RBBP4 orchestrates glycolytic reprogramming and NF-κB-mediated immune evasion in triple-negative breast cancer

Objective: To investigate the role of retinoblastoma binding protein 4 (RBBP4) in triple-negative breast cancer (TNBC), an aggressive tumor lacking targeted treatments, and explore its potential as a therapeutic target. Methods: The study analyzed RBBP4 expression in TNBC tumors and its association with patient survival. Experimental approaches included assessing the impact of RBBP4 on in vitro cellular proliferation and in vivo tumor growth, as well as invasion and migration. Transcriptomic analyses were performed to examine RBBP4-driven metabolic reprogramming. Molecular interactions between RBBP4 and RelB, and the effects of glycolysis-derived lactate on epigenetic regulation, were also investigated. Results: RBBP4 was upregulated in TNBC tumors, with higher levels inversely associated with patient survival. RBBP4 promoted in vitro TNBC cellular proliferation and in vivo tumor growth but had no effect on invasion or migration.
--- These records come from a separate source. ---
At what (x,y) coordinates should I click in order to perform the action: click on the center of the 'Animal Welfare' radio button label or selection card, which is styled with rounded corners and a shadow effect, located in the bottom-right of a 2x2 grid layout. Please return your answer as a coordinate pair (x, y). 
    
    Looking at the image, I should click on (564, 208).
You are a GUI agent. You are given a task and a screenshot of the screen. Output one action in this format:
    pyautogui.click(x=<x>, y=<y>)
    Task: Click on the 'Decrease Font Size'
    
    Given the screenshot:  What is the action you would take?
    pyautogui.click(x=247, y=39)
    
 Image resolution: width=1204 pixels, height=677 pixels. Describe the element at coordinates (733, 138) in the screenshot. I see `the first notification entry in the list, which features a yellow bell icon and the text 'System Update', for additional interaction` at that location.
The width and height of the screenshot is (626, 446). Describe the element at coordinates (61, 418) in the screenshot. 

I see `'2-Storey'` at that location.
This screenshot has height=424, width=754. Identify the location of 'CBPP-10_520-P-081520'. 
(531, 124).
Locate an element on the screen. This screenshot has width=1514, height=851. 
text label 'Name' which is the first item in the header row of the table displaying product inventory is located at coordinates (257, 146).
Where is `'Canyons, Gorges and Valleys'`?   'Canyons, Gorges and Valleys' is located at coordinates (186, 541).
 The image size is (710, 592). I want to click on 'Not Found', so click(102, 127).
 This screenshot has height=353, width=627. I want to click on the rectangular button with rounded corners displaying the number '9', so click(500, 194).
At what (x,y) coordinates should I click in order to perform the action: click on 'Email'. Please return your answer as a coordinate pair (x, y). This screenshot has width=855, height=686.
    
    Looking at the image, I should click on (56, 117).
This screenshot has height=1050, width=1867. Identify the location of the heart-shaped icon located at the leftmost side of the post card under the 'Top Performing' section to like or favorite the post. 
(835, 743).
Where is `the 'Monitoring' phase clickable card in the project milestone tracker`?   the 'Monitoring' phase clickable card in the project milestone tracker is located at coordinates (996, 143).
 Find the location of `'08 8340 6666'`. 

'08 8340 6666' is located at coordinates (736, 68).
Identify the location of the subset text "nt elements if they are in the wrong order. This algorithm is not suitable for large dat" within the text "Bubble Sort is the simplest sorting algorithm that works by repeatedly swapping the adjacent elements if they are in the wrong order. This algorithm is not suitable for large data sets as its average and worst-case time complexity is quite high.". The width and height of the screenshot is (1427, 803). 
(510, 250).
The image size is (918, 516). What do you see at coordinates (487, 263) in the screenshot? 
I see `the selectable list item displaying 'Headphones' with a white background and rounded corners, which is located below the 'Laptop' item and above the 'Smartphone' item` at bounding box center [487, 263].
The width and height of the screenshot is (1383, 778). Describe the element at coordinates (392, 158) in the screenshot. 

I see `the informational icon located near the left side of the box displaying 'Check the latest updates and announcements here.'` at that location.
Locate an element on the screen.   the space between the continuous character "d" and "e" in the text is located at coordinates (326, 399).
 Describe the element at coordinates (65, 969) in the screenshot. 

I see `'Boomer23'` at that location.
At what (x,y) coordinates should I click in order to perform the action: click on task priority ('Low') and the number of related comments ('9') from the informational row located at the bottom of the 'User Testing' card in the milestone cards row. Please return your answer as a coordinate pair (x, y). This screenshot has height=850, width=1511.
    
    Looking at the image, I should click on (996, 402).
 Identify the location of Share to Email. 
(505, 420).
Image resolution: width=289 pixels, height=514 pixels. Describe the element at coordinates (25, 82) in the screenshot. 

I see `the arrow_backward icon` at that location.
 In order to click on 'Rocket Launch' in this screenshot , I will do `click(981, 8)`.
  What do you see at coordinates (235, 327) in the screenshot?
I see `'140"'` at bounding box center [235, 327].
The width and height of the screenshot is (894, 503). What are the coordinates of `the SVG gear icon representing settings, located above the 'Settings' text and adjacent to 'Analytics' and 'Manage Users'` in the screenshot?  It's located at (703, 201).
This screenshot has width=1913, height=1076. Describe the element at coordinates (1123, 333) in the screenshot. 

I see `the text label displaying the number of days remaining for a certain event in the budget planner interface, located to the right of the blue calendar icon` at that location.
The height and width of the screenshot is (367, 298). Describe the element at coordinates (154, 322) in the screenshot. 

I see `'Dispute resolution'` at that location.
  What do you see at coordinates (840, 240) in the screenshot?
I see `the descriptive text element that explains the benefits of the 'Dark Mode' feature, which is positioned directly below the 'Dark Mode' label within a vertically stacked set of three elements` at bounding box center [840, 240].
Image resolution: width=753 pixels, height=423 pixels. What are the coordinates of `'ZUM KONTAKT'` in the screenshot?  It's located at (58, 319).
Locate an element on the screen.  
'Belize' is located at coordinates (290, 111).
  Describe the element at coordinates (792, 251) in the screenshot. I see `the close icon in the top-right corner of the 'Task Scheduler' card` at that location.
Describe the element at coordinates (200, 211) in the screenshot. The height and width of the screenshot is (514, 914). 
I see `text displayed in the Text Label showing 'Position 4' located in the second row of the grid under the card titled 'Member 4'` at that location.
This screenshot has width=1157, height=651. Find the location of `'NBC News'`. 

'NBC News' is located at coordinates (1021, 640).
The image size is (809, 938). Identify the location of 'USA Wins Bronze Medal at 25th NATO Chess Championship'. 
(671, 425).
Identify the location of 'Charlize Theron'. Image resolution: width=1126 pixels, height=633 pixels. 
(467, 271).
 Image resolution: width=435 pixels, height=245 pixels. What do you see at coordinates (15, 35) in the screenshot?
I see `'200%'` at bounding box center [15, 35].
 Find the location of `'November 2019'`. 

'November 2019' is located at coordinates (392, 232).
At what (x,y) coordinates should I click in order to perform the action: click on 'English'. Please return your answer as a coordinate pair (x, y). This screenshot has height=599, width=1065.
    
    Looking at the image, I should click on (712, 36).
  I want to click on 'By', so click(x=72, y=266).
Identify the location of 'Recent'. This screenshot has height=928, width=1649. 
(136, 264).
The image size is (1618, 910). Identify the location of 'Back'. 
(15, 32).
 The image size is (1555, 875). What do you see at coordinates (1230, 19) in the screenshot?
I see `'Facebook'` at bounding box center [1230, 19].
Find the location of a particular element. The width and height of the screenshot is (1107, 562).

Transcriptomic analyses revealed RBBP4-driven reprogramming of glycolytic metabolism, characterized by Warburg effect-related phenotypes (elevated glucose consumption, lactate generation, and extracellular acidification). At the molecular level, RBBP4 interacted with RelB, activating NF-κB, which led to nuclear RelB translocation and PD-L1 upregulation. Additionally, glycolysis-derived lactate induced H3K18 lactylation, forming a feedforward epigenetic loop that sustained RBBP4 expression. Conclusion: RBBP4 acts as a nodal regulator linking metabolic reprogramming, NF-κB activation, and immune evasion in TNBC. Targeting RBBP4 or its associated downstream pathways may offer viable strategies for managing TNBC.